BAT will appeal the U.S. Food and Drug Administration’s marketing denial orders for its Vuse Vibe Tank Menthol 3.0 percent and Vuse Ciro Cartridge Menthol 1.5 percent, the company announced in a statement.
On Jan. 24, the FDA denied marketing applications for two menthol refills used in Vuse Vibe and Vuse Ciro vaporizers, which are sold in the U.S. by BAT subsidiary R.J. Reynolds. According to the agency, Reynolds’ applications presented insufficient evidence to show that the potential benefit to adult smokers outweighs the risks of youth initiation and use.
“Reynolds intends to seek a stay of enforcement immediately and will pursue other appropriate avenues to allow Vuse to continue offering its innovative products to adult nicotine consumers age 21-plus without interruption,” the company said.
“We believe that menthol vapor products are critical to helping adult smokers migrate away from combustible cigarettes. FDA’s decision, if allowed to go into effect, will harm, not benefit, public health.
“We remain confident in the quality of all of Reynolds’ applications, and we believe that there is ample evidence for FDA to determine that the marketing of these products is appropriate for the protection of public health.”
Anti-tobacco campaigners countered that menthol e-cigarettes appeal to underage consumers. “Existing evidence demonstrates that nontobacco-flavored e-cigarettes, including menthol flavored e-cigarettes, have a known and substantial risk with regard to youth appeal, uptake and use; in contrast, data indicate tobacco-flavored e-cigarettes do not have the same appeal to youth and therefore do not pose the same degree of risk,” said Matthew L. Myers, president of the Campaign for Tobacco-Free Kids, in a statement.
Morgan Stanley said it expected the rejected products to remain on the U.S. market for the duration of BAT’s appeal, with minimal impact on the company’s operations. “Longer term, should today’s denial order reflect a broader effort by the FDA to ban menthol e-cigarettes, BAT’s U.S. cigarette business could benefit given its menthol mix as it might discourage some smokers from quitting or switching to reduced-risk products,” the bank wrote in a note to investors. Reynolds’ Newport brand represents about 40 percent of BAT’s U.S. cigarette dollar sales, according to Morgan Stanley.

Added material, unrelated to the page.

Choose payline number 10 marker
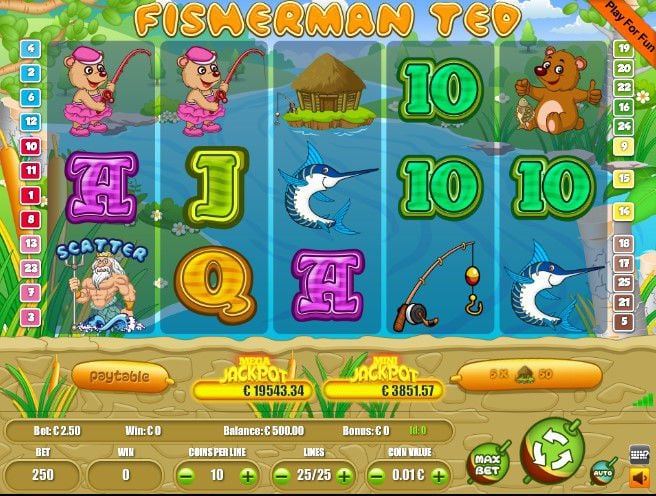656x496 pixels. coord(30,146)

The Jan. 24 rejection of the Vuse refills underscores the FDA’s ongoing reluctance to approve menthol e-cigarette flavors. To date, the agency has approved only tobacco-flavored e-cigarettes.
However, the FDA has granted both a premarket tobacco product application and modified-risk tobacco product designation to IQOS’ menthol variant, which may eventually leave Philip Morris International’s heat-not-burn product as one of the few menthol reduced-risk alternatives on the market.
The FDA is targeting publishing a final rule to ban menthol cigarettes in August 2023, but considering expected industry litigation, final implementation could be five to six years away, according to Morgan Stanley.